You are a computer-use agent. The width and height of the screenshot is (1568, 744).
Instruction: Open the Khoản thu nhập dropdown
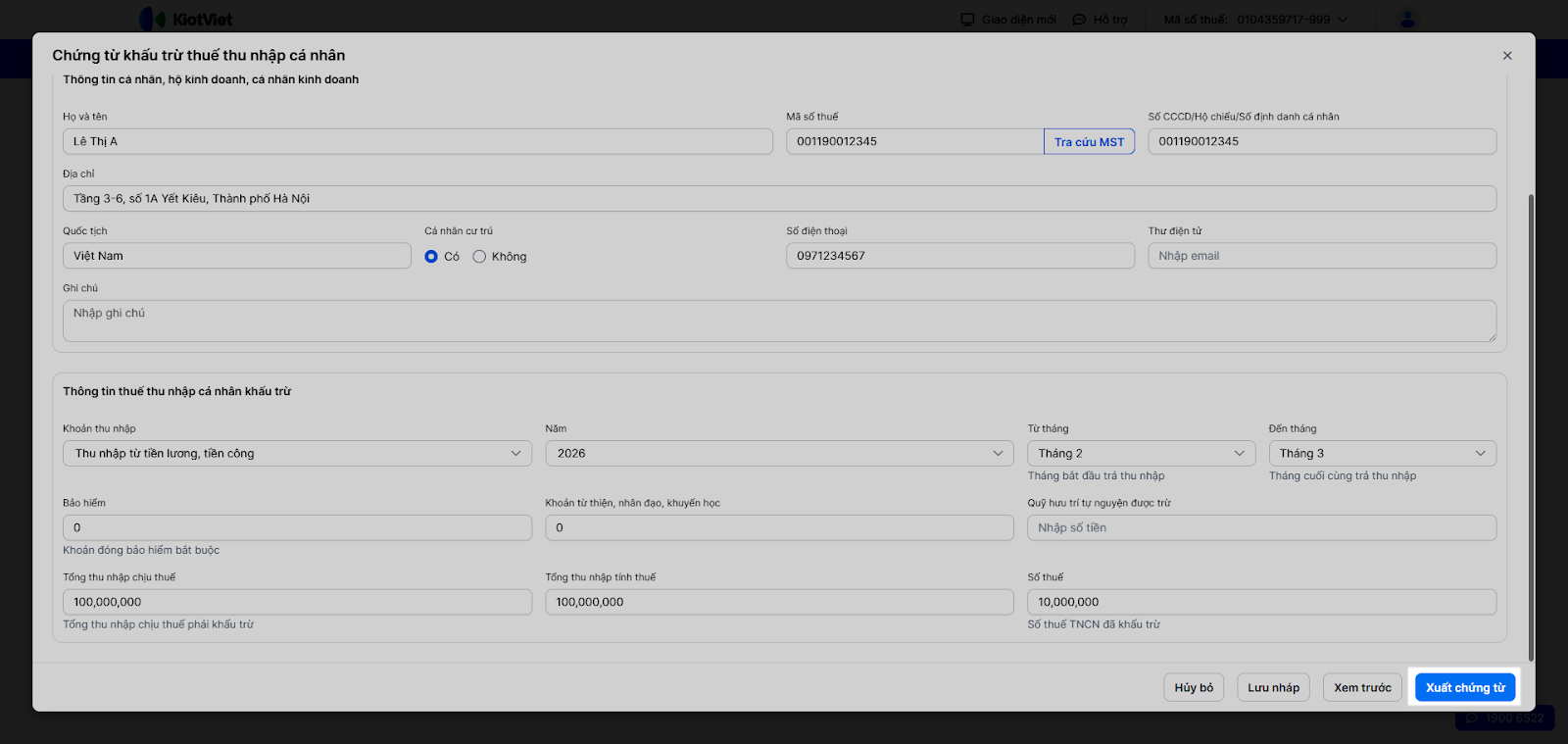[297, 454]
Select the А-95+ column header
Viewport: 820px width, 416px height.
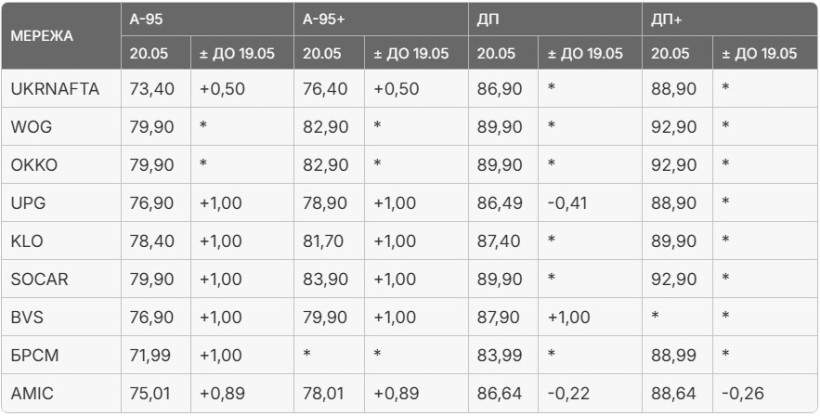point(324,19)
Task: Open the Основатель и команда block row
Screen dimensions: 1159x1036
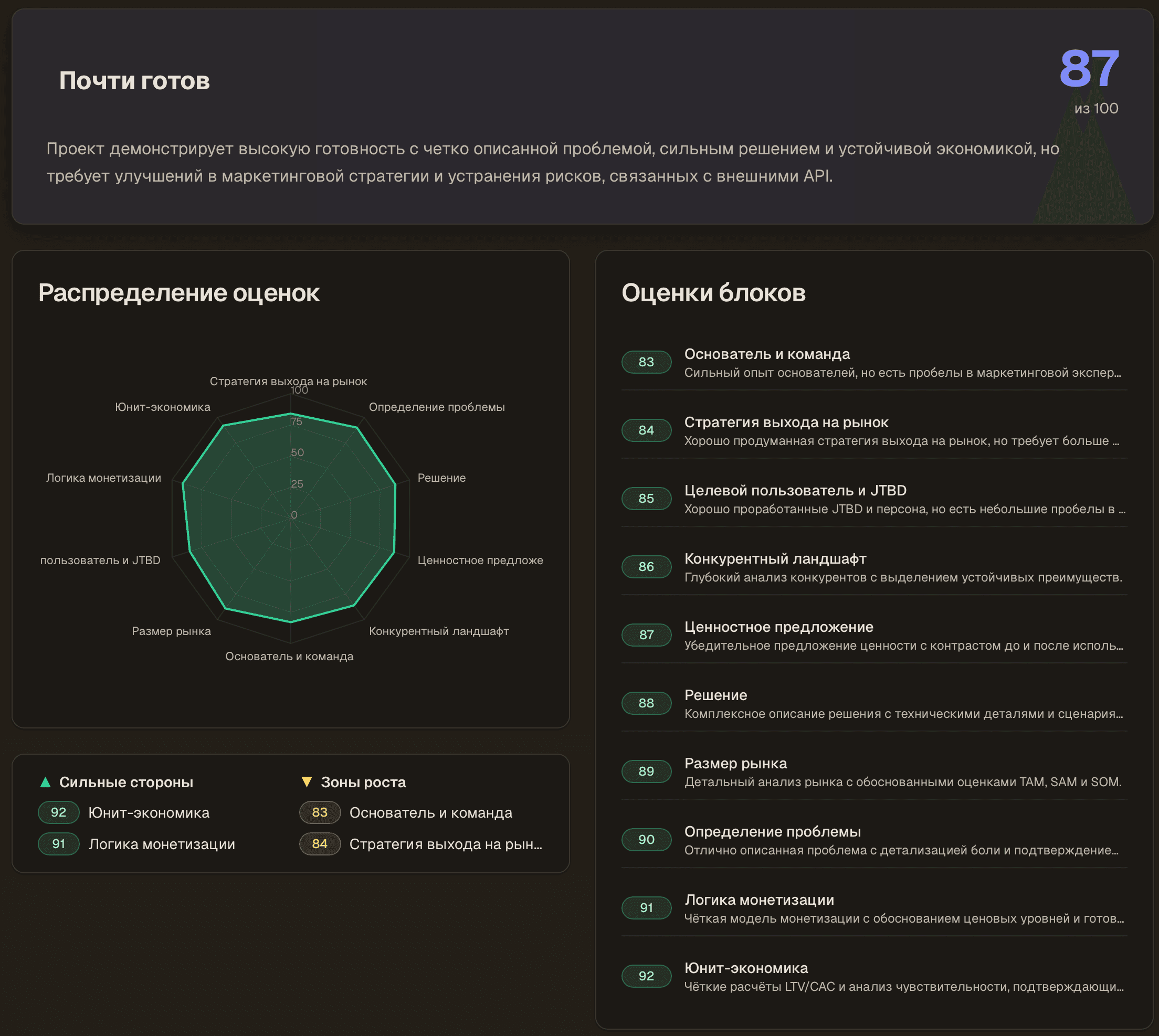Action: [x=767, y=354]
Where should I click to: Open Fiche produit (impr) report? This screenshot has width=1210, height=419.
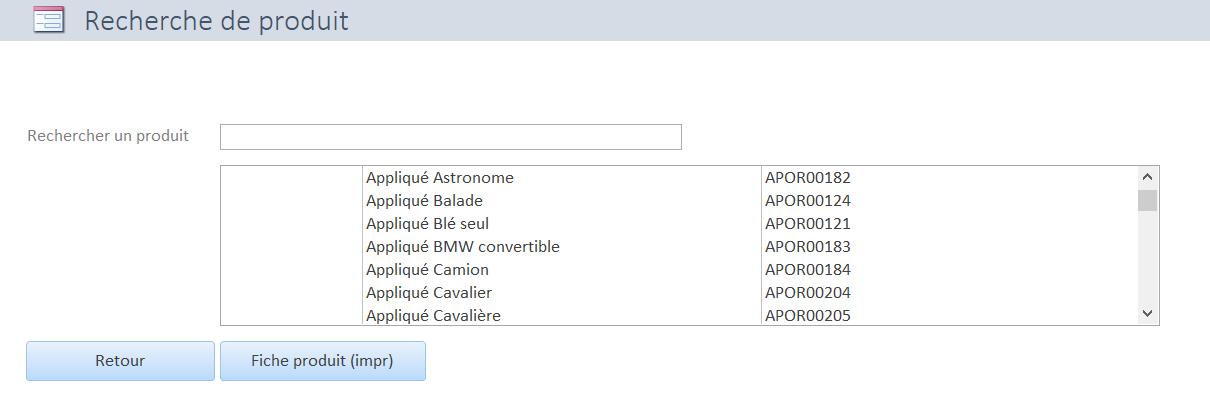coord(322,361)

• • •

Task:
Retype, word for word, only the line holding "Screen dimensions: 1159x1036" and the lines after it through the final line of the listing above, and leave every picture out.

Finished exercise:
Screen dimensions: 1159x1036
Action: [x=767, y=354]
Where should I click to: Open Fiche produit (impr) report? This screenshot has width=1210, height=419.
coord(322,361)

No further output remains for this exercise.